● What to do: Reproduce the records below exactly as they appear.
====
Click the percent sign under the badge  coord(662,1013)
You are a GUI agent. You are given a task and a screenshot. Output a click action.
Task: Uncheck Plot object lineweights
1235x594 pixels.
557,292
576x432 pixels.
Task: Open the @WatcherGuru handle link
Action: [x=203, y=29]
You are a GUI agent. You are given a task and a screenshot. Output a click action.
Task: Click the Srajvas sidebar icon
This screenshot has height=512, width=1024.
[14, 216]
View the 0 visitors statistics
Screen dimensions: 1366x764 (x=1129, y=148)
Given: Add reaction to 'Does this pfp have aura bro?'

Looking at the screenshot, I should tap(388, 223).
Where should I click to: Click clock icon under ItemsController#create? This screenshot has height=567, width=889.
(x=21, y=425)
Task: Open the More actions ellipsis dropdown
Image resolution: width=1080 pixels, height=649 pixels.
====
● Result below:
Click the percent sign under the badge  coord(662,1013)
You are a GUI agent. You are given a task and a screenshot. Output a click action.
Task: Uncheck Plot object lineweights
1235x594 pixels.
557,292
576x432 pixels.
Task: Open the @WatcherGuru handle link
Action: [x=203, y=29]
You are a GUI agent. You are given a task and a screenshot. Output a click action.
Task: Click the Srajvas sidebar icon
This screenshot has height=512, width=1024.
[14, 216]
View the 0 visitors statistics
Screen dimensions: 1366x764 (x=1129, y=148)
Given: Add reaction to 'Does this pfp have aura bro?'

Looking at the screenshot, I should tap(388, 223).
Where should I click to: Click clock icon under ItemsController#create? This screenshot has height=567, width=889.
(x=21, y=425)
Task: Open the More actions ellipsis dropdown
Image resolution: width=1080 pixels, height=649 pixels.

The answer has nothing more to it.